3-1
老紳士が去った後、朱雄はさっそく店の前の掃除を開始した。
集まってくる枯葉をひたすら掃いていると、おもむろに店の扉が開く。
振り返ると、黒のダウンジャケットを着こんだ輔が、
煙草を片手に店からでてきたところだった。
「精がでるなあ、バイト君」
輔が煙草を咥えながら朱雄を見る。朱雄は軽く首を振り微笑んだ。
「いえ。これくらいはしないと、なんだか申しわけないし」
「そこまで気をつかう必要はないと思うがな」
咥えた煙草に火をつけつつ、輔が呟く。はあ、と朱雄は頭に手をやった。
「わかってはいるんですが。でも、無理言って雇ってもらっている身ですから」
「ああ、まあなあ」
輔は曖昧に頷き、咥えていた煙草を口から離す。
煙とともに小さく息を吐きだす輔に、朱雄は目をまたたいた。
「なんだ。
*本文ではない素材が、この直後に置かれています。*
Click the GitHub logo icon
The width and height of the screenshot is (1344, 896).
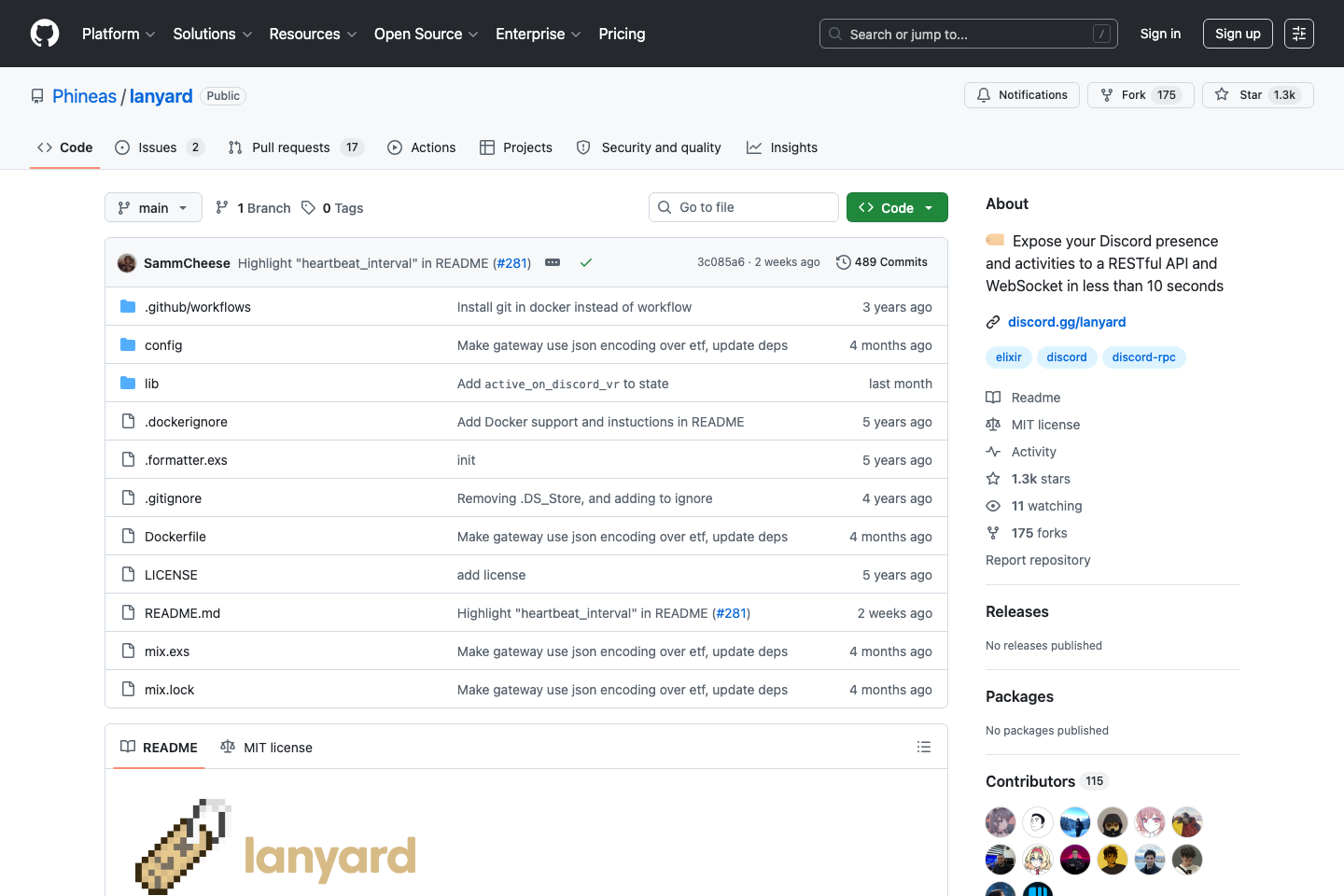[x=44, y=34]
お帰りじゃなかったんですか」
こちらの言葉に、輔は渋面を作る。
「休憩だよ、休憩。中は禁煙だからよ」
「はあ。あの、いっそのことやめたらどうです」
落ち葉集めを再開しながら問いかけると、輔がにやりと笑んだ。
「なかなか言うようになったじゃねぇの、バイト君。まあ、いい傾向だけどよ」
朱雄は店の入口に陣取っている輔を振り返り尋ねる。
「僕、どこか変わりました?」
「おう。ずいぶん距離を置いていたように見えたぜ。前はな」
煙草の灰を落としながら告げてくる輔を前に、朱雄は頬をかいた。
「そんなつもりはなかったんですけど。というか、むしろ僕より
結衣さんたちのほうが距離を置いているように思うんですけど」
なげかけた疑問に、輔がこともなげに頷いた。
「ああ、あっちは筋金入りだからよ。気にすんなや」
「だいじょうぶですよ。べつに気にしてるわけじゃないですから」
微笑んで答えると、輔が指をさしてくる。
「そこだよ」
「どこのことです?」
目をまたたかせて問うこちらへ、輔が額に手を置きつつ、
だから、と言葉を紡ぎはじめた。
「気にしてないってとこがそもそも問題なんだよ。
それってつまりは人に関心がないってことだろうが。
お前さん、他人に対して妙にドライなところがあるからな」
輔の言葉に、朱雄は困惑して眉根を寄せる。
「そんなつもりはないんですが。
他人には触れてほしくないことの一つや二つあるだろうし。
……というか、今ちょっと思ったんですけど。
さっき、なんでヒコ君たちを怒らせちゃったんです?」
問いかけると、輔が小さく肩をすくめた。
「さあな。俺にもわからん」
「結衣さんも怒ってたんでしょうか?」
あの時結衣の表情は見えなかったが、弟妹たちの行動から推察すると、
あまりいい表情はしていなかったのではないかと推察できる。
箒に顎を乗せつつ考えこんでいると、輔も腕を組みながらうなった。
「ああ。いや、べつにそんな感じはなかったが……」
輔が言葉を濁し、地面をじっと見つめる。
「どうしたんですか?」
朱雄が訊くと、輔は数回まばたきを繰り返した後、こちらを見あげてきた。
「いや、悪かったな。さっきのは半分八つ当たりだ」
「気にしないでください。あ、べつに関心がないってわけじゃないですよ?」
おどけてみせると、輔がきまり悪げに頭をかく。
「ああ。あー、なんつーか。困ったもんだな、こりゃ」
「気はずかしいですか?」
「ん、ああ」
朱雄は鼻の頭に手をやる輔を見つめ、くすりと微笑んだ。